I've had a mixed time since leaving full-time employment almost two years ago. 2009 was a difficult year that ended in disappointment (let's just say that the timing wasn't right for me at the University of Gloucestershire). 2010 has been busy and challenging (how many university lecturers work flat-out in August, including several weekends?), but the highlight was leading a summer course for high-achieving graduates studying with Johns Hopkins University.

The cash flow has been acceptable – but as a freelance you live with uncertainty and the constant threat of famine. I hope not to lose sight of my instinct to take on new challenges despite returning to the payroll.

'Not exactly a team player' was a damning but truthful comment made of me in a graduate interview I attended long ago. Despite this, I value loyalty. I've continued working for Leeds Met despite 'leaving' and I'm immeasurably grateful for their loyalty to me. I value the contact with students and graduates too (another two-way street as I often find myself writing references and giving advice).

Opposite of exotic

Before the resumption, I'm taking some days' leave (holiday would be a misleading term). One of the side-effects of being married to a travel writer is the decision over holidays: we often choose not to go far.
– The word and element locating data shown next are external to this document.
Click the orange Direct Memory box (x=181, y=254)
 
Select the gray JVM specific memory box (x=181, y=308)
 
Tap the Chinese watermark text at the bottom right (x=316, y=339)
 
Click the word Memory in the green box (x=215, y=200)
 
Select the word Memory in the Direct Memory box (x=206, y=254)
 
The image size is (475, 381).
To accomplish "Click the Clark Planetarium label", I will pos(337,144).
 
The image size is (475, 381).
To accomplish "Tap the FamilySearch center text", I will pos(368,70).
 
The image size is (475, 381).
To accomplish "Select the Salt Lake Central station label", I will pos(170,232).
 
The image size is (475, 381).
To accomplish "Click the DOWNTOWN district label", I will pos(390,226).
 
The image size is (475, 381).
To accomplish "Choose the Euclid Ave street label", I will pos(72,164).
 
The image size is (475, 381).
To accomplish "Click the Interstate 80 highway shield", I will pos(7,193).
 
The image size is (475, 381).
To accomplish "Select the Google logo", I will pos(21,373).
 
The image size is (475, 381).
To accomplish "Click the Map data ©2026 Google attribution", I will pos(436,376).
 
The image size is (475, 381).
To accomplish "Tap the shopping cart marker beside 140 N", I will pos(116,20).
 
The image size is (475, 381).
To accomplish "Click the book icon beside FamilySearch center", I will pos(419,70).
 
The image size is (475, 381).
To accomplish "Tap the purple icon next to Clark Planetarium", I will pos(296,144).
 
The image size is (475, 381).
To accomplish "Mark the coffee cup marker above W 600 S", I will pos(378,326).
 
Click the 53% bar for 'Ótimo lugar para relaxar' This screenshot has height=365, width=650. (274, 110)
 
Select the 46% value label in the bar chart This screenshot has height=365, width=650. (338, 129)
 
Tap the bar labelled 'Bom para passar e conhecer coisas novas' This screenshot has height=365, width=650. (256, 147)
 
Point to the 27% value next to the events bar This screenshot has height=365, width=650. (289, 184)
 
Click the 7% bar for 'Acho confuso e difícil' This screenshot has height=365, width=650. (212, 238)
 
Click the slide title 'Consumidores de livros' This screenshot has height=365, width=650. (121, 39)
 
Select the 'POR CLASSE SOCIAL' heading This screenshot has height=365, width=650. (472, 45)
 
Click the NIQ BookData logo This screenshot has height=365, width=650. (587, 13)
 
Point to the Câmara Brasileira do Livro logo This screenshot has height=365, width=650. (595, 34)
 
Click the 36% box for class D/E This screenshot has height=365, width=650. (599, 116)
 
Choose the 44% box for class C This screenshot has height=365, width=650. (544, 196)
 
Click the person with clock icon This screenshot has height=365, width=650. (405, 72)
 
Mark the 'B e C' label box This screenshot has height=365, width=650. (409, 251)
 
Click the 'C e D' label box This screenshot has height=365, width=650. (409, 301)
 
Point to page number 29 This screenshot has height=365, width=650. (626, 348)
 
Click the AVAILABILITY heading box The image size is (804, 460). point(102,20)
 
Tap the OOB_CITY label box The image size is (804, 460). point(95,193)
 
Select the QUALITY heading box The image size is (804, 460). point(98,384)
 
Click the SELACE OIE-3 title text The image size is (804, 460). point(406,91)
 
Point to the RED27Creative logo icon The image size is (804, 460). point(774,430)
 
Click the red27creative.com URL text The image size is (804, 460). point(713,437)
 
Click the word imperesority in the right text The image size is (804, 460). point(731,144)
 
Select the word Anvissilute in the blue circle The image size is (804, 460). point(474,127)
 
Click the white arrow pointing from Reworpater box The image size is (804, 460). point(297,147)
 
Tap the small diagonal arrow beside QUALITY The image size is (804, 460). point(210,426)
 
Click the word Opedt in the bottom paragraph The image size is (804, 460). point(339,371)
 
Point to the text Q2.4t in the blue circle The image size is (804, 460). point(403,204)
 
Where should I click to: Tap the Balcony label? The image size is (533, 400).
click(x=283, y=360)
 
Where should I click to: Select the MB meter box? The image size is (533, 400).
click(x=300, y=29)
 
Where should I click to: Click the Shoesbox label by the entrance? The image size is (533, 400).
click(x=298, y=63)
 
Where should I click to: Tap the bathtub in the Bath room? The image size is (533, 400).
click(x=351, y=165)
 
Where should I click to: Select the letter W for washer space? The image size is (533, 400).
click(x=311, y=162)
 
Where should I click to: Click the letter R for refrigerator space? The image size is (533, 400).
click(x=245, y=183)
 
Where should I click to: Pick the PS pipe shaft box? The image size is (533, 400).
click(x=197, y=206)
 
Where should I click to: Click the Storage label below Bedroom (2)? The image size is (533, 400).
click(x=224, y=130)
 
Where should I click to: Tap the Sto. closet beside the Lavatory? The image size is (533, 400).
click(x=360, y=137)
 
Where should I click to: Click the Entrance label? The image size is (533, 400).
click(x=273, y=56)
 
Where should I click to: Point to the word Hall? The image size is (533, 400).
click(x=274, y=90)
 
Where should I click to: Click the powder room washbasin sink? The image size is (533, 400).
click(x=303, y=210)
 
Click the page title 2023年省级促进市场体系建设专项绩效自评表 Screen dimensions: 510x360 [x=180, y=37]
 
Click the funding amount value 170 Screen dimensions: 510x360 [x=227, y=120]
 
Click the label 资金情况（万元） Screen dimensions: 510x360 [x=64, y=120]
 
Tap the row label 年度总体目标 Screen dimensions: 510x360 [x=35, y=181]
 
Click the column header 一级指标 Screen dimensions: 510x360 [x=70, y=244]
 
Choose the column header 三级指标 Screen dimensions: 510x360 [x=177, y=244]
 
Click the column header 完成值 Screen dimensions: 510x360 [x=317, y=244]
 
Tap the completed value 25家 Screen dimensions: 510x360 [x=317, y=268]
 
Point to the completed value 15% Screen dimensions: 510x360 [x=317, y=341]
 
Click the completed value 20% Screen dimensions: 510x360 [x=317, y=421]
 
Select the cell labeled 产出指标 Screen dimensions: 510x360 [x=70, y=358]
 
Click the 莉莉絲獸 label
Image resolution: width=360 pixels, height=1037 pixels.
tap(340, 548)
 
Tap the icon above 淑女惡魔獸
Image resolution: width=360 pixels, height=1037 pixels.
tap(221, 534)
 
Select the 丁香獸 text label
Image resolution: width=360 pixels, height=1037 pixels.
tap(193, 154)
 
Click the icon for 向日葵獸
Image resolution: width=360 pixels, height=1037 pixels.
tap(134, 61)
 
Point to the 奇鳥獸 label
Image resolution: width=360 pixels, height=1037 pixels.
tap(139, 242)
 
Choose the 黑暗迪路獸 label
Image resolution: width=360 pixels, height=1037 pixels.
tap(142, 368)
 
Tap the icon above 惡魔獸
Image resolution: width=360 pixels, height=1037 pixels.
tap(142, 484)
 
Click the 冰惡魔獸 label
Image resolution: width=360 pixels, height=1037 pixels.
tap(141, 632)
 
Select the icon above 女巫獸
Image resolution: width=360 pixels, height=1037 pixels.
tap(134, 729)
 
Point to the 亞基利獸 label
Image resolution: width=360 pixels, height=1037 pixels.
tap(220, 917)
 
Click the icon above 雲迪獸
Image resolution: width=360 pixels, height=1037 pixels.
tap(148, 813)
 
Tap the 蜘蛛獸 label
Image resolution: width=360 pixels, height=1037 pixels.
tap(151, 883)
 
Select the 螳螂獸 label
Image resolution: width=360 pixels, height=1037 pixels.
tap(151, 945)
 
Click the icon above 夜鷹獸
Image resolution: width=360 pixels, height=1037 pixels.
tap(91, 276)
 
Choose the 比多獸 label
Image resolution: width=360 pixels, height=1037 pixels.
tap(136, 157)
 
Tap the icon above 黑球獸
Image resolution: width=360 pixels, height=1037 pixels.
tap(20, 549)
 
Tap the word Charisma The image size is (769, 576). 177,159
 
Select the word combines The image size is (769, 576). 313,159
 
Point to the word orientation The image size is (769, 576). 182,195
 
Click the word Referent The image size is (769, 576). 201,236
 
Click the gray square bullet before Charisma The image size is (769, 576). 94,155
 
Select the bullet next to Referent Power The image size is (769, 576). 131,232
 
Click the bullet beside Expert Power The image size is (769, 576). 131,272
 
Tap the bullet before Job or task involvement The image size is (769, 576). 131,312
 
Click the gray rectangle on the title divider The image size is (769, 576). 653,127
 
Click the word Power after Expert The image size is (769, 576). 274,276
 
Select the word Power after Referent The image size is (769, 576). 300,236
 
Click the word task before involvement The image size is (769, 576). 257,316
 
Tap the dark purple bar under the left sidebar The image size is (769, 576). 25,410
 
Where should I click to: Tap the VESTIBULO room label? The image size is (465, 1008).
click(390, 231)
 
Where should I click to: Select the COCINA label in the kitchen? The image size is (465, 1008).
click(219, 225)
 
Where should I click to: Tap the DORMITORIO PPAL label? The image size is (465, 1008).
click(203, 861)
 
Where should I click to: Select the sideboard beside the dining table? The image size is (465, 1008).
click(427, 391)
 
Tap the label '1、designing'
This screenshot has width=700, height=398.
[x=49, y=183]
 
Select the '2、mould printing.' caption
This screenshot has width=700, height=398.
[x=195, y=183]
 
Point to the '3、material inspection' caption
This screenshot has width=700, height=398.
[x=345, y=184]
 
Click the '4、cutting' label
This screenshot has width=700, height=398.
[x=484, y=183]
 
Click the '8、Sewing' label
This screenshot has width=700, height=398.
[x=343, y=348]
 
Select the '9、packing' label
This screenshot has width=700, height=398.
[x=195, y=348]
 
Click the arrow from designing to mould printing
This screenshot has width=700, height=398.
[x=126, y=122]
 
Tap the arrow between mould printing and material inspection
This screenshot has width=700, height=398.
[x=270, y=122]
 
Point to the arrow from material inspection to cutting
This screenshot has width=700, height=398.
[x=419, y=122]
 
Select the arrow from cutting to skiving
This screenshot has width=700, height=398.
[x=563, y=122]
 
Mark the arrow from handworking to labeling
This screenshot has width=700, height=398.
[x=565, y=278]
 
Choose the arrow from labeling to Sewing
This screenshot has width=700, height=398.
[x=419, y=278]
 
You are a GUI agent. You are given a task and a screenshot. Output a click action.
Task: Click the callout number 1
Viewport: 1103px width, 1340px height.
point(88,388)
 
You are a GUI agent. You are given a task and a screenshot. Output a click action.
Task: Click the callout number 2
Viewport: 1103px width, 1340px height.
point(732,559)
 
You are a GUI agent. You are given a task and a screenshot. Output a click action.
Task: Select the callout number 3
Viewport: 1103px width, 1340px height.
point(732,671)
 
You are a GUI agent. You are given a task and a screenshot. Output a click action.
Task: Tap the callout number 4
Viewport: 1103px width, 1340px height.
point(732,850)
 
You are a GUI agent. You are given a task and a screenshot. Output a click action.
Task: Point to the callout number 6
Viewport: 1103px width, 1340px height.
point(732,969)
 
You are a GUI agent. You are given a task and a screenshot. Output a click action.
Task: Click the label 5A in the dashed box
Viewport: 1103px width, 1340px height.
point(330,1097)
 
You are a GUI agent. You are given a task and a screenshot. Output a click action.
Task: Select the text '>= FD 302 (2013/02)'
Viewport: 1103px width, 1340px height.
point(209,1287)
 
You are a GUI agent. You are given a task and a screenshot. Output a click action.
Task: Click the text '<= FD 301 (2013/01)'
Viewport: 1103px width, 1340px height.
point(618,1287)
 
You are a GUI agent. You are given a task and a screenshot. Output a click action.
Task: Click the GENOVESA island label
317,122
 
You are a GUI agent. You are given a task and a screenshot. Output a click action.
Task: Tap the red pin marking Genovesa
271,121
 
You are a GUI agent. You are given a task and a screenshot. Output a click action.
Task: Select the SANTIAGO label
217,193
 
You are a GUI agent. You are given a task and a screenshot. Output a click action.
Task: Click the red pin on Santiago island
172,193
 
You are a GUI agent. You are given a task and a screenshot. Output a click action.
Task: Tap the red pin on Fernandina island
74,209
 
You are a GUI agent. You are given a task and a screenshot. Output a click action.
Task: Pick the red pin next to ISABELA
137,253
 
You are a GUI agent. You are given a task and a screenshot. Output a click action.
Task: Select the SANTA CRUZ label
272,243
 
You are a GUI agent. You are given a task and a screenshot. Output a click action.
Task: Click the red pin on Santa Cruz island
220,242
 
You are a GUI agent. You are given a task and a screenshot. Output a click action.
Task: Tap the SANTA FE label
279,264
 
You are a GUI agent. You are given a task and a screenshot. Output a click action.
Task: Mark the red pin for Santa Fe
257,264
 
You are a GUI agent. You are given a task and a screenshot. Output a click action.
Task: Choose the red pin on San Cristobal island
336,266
Next week, we'll be on a small island off the north west coast of Wales, living in a house without electricity, running water, internet or even a phone signal. There are no shops, few people, no roads. Nothing. Our holiday is about the absence of things. This may sound strange, but until recent decades most of humanity has lived like this. Many of us in western societies could benefit more from the absence of things than from yet more surplus.

Gail recommends it highly. Perhaps I'll find another reason to break my 'never go back' motto.